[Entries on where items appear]

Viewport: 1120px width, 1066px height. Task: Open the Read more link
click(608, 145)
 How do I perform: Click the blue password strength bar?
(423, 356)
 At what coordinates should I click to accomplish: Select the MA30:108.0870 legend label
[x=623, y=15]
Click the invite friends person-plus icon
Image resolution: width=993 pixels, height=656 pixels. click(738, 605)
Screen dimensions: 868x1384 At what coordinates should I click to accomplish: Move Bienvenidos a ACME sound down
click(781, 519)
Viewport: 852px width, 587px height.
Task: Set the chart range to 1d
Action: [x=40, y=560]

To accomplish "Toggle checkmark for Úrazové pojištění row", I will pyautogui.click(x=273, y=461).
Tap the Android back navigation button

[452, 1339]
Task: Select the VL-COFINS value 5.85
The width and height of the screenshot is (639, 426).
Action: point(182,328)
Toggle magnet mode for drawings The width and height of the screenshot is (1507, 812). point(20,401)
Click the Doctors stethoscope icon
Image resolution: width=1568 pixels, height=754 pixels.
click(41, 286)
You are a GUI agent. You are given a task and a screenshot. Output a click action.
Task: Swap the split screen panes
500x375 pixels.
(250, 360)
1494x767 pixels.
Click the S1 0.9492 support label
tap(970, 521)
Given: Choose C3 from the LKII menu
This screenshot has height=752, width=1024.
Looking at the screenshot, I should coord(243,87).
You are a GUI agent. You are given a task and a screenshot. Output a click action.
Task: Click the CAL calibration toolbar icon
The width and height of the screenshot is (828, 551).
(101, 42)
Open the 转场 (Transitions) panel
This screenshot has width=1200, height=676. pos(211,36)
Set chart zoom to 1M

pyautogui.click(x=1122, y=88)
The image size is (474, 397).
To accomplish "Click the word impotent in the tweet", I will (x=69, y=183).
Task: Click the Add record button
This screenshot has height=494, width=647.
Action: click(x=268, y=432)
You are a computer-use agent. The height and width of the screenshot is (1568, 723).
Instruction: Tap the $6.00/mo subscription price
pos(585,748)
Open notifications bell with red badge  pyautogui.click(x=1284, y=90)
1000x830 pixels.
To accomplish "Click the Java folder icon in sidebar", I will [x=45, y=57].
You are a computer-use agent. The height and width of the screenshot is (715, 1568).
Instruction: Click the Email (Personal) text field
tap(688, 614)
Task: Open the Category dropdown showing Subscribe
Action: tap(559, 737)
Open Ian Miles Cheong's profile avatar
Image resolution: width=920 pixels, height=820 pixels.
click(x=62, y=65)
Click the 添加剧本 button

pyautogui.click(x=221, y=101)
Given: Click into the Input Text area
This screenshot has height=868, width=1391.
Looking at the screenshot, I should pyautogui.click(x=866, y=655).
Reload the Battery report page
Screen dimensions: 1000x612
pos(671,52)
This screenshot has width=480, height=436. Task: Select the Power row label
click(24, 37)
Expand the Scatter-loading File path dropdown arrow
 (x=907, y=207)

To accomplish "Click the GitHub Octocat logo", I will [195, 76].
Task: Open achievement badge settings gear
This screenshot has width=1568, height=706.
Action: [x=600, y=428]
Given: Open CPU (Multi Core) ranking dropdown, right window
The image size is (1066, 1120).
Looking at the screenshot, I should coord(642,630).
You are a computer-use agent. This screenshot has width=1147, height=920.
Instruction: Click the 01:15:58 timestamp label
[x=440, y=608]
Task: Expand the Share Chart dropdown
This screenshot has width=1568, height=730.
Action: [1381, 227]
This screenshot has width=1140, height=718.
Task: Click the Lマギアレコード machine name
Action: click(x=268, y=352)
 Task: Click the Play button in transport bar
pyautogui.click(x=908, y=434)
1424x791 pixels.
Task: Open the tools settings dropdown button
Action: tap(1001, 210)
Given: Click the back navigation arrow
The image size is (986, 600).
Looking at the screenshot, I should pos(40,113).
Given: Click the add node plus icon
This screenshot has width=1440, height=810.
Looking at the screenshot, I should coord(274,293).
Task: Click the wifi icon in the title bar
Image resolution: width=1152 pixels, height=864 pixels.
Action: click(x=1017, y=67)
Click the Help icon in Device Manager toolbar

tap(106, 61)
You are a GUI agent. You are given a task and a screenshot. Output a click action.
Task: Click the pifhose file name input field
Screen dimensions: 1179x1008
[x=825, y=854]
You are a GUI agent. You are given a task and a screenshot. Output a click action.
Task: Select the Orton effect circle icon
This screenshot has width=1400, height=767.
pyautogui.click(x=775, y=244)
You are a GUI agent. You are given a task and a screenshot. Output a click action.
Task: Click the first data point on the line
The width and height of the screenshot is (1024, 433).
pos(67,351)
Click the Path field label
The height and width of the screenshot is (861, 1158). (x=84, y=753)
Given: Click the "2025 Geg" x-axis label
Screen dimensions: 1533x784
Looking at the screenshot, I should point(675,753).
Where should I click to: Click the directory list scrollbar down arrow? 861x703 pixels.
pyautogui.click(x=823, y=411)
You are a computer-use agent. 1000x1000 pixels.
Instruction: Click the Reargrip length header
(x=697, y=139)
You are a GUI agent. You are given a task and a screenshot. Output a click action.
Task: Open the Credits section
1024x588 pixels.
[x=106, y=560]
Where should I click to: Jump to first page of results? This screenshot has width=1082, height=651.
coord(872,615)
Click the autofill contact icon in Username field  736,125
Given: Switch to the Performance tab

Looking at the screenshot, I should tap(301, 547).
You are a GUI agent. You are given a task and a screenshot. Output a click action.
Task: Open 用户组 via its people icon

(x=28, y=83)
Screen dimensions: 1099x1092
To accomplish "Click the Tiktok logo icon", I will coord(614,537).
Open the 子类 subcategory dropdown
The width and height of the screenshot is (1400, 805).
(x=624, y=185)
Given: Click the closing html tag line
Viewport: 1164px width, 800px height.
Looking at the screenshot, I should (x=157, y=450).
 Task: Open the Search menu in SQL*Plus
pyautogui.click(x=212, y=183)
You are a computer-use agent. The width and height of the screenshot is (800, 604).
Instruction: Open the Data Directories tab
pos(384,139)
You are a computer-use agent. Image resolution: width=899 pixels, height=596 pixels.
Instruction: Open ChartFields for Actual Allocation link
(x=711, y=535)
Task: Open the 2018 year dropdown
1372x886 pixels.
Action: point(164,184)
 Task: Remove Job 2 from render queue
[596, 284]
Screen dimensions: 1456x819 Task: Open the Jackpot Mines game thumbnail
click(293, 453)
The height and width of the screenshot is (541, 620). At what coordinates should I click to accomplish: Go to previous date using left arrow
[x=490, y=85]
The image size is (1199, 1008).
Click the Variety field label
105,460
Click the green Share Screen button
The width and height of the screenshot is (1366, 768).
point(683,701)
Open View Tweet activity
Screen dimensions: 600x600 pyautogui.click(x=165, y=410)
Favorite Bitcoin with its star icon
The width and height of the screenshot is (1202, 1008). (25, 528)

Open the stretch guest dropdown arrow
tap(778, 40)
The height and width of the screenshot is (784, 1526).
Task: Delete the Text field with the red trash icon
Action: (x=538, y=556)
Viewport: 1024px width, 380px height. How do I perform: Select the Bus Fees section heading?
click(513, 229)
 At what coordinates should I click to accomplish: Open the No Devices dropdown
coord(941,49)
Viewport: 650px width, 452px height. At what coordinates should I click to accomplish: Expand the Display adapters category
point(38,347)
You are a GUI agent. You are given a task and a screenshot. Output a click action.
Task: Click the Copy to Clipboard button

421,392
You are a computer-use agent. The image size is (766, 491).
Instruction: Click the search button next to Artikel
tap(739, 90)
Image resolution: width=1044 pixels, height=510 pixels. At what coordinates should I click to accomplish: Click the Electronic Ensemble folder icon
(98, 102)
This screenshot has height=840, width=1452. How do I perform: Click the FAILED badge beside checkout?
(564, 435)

* [Aim]: Rewrite all the records above, changing every "Instruction" to "Goal" and leaving everything else as it is.

* [Exercise response]:
Viewport: 1120px width, 1066px height. Task: Open the Read more link
click(608, 145)
 How do I perform: Click the blue password strength bar?
(423, 356)
 At what coordinates should I click to accomplish: Select the MA30:108.0870 legend label
[x=623, y=15]
Click the invite friends person-plus icon
Image resolution: width=993 pixels, height=656 pixels. click(738, 605)
Screen dimensions: 868x1384 At what coordinates should I click to accomplish: Move Bienvenidos a ACME sound down
click(781, 519)
Viewport: 852px width, 587px height.
Task: Set the chart range to 1d
Action: [x=40, y=560]

To accomplish "Toggle checkmark for Úrazové pojištění row", I will pyautogui.click(x=273, y=461).
Tap the Android back navigation button

[452, 1339]
Task: Select the VL-COFINS value 5.85
The width and height of the screenshot is (639, 426).
Action: point(182,328)
Toggle magnet mode for drawings The width and height of the screenshot is (1507, 812). point(20,401)
Click the Doctors stethoscope icon
Image resolution: width=1568 pixels, height=754 pixels.
click(41, 286)
You are a GUI agent. You are given a task and a screenshot. Output a click action.
Task: Swap the split screen panes
500x375 pixels.
(250, 360)
1494x767 pixels.
Click the S1 0.9492 support label
tap(970, 521)
Given: Choose C3 from the LKII menu
This screenshot has height=752, width=1024.
Looking at the screenshot, I should coord(243,87).
You are a GUI agent. You are given a task and a screenshot. Output a click action.
Task: Click the CAL calibration toolbar icon
The width and height of the screenshot is (828, 551).
(101, 42)
Open the 转场 (Transitions) panel
This screenshot has width=1200, height=676. pos(211,36)
Set chart zoom to 1M

pyautogui.click(x=1122, y=88)
The image size is (474, 397).
To accomplish "Click the word impotent in the tweet", I will (x=69, y=183).
Task: Click the Add record button
This screenshot has height=494, width=647.
Action: click(x=268, y=432)
You are a computer-use agent. The height and width of the screenshot is (1568, 723).
Goal: Tap the $6.00/mo subscription price
pos(585,748)
Open notifications bell with red badge  pyautogui.click(x=1284, y=90)
1000x830 pixels.
To accomplish "Click the Java folder icon in sidebar", I will [x=45, y=57].
You are a computer-use agent. The height and width of the screenshot is (715, 1568).
Goal: Click the Email (Personal) text field
tap(688, 614)
Task: Open the Category dropdown showing Subscribe
Action: tap(559, 737)
Open Ian Miles Cheong's profile avatar
Image resolution: width=920 pixels, height=820 pixels.
click(x=62, y=65)
Click the 添加剧本 button

pyautogui.click(x=221, y=101)
Given: Click into the Input Text area
This screenshot has height=868, width=1391.
Looking at the screenshot, I should pyautogui.click(x=866, y=655).
Reload the Battery report page
Screen dimensions: 1000x612
pos(671,52)
This screenshot has width=480, height=436. Task: Select the Power row label
click(24, 37)
Expand the Scatter-loading File path dropdown arrow
 (x=907, y=207)

To accomplish "Click the GitHub Octocat logo", I will [195, 76].
Task: Open achievement badge settings gear
This screenshot has width=1568, height=706.
Action: [x=600, y=428]
Given: Open CPU (Multi Core) ranking dropdown, right window
The image size is (1066, 1120).
Looking at the screenshot, I should coord(642,630).
You are a computer-use agent. This screenshot has width=1147, height=920.
Goal: Click the 01:15:58 timestamp label
[x=440, y=608]
Task: Expand the Share Chart dropdown
This screenshot has width=1568, height=730.
Action: [1381, 227]
This screenshot has width=1140, height=718.
Task: Click the Lマギアレコード machine name
Action: click(x=268, y=352)
 Task: Click the Play button in transport bar
pyautogui.click(x=908, y=434)
1424x791 pixels.
Task: Open the tools settings dropdown button
Action: tap(1001, 210)
Given: Click the back navigation arrow
The image size is (986, 600).
Looking at the screenshot, I should pos(40,113).
Given: Click the add node plus icon
This screenshot has width=1440, height=810.
Looking at the screenshot, I should coord(274,293).
Task: Click the wifi icon in the title bar
Image resolution: width=1152 pixels, height=864 pixels.
Action: click(x=1017, y=67)
Click the Help icon in Device Manager toolbar

tap(106, 61)
You are a GUI agent. You are given a task and a screenshot. Output a click action.
Task: Click the pifhose file name input field
Screen dimensions: 1179x1008
[x=825, y=854]
You are a GUI agent. You are given a task and a screenshot. Output a click action.
Task: Select the Orton effect circle icon
This screenshot has width=1400, height=767.
pyautogui.click(x=775, y=244)
You are a GUI agent. You are given a task and a screenshot. Output a click action.
Task: Click the first data point on the line
The width and height of the screenshot is (1024, 433).
pos(67,351)
Click the Path field label
The height and width of the screenshot is (861, 1158). (x=84, y=753)
Given: Click the "2025 Geg" x-axis label
Screen dimensions: 1533x784
Looking at the screenshot, I should point(675,753).
Where should I click to: Click the directory list scrollbar down arrow? 861x703 pixels.
pyautogui.click(x=823, y=411)
You are a computer-use agent. 1000x1000 pixels.
Goal: Click the Reargrip length header
(x=697, y=139)
You are a GUI agent. You are given a task and a screenshot. Output a click action.
Task: Open the Credits section
1024x588 pixels.
[x=106, y=560]
Where should I click to: Jump to first page of results? This screenshot has width=1082, height=651.
coord(872,615)
Click the autofill contact icon in Username field  736,125
Given: Switch to the Performance tab

Looking at the screenshot, I should tap(301, 547).
You are a GUI agent. You are given a task and a screenshot. Output a click action.
Task: Open 用户组 via its people icon

(x=28, y=83)
Screen dimensions: 1099x1092
To accomplish "Click the Tiktok logo icon", I will coord(614,537).
Open the 子类 subcategory dropdown
The width and height of the screenshot is (1400, 805).
(x=624, y=185)
Given: Click the closing html tag line
Viewport: 1164px width, 800px height.
Looking at the screenshot, I should (x=157, y=450).
 Task: Open the Search menu in SQL*Plus
pyautogui.click(x=212, y=183)
You are a computer-use agent. The width and height of the screenshot is (800, 604).
Goal: Open the Data Directories tab
pos(384,139)
You are a computer-use agent. Image resolution: width=899 pixels, height=596 pixels.
Goal: Open ChartFields for Actual Allocation link
(x=711, y=535)
Task: Open the 2018 year dropdown
1372x886 pixels.
Action: point(164,184)
 Task: Remove Job 2 from render queue
[596, 284]
Screen dimensions: 1456x819 Task: Open the Jackpot Mines game thumbnail
click(293, 453)
The height and width of the screenshot is (541, 620). At what coordinates should I click to accomplish: Go to previous date using left arrow
[x=490, y=85]
The image size is (1199, 1008).
Click the Variety field label
105,460
Click the green Share Screen button
The width and height of the screenshot is (1366, 768).
point(683,701)
Open View Tweet activity
Screen dimensions: 600x600 pyautogui.click(x=165, y=410)
Favorite Bitcoin with its star icon
The width and height of the screenshot is (1202, 1008). (25, 528)

Open the stretch guest dropdown arrow
tap(778, 40)
The height and width of the screenshot is (784, 1526).
Task: Delete the Text field with the red trash icon
Action: (x=538, y=556)
Viewport: 1024px width, 380px height. How do I perform: Select the Bus Fees section heading?
click(513, 229)
 At what coordinates should I click to accomplish: Open the No Devices dropdown
coord(941,49)
Viewport: 650px width, 452px height. At what coordinates should I click to accomplish: Expand the Display adapters category
point(38,347)
You are a GUI agent. You are given a task and a screenshot. Output a click action.
Task: Click the Copy to Clipboard button

421,392
You are a computer-use agent. The image size is (766, 491).
Goal: Click the search button next to Artikel
tap(739, 90)
Image resolution: width=1044 pixels, height=510 pixels. At what coordinates should I click to accomplish: Click the Electronic Ensemble folder icon
(98, 102)
This screenshot has height=840, width=1452. How do I perform: Click the FAILED badge beside checkout?
(564, 435)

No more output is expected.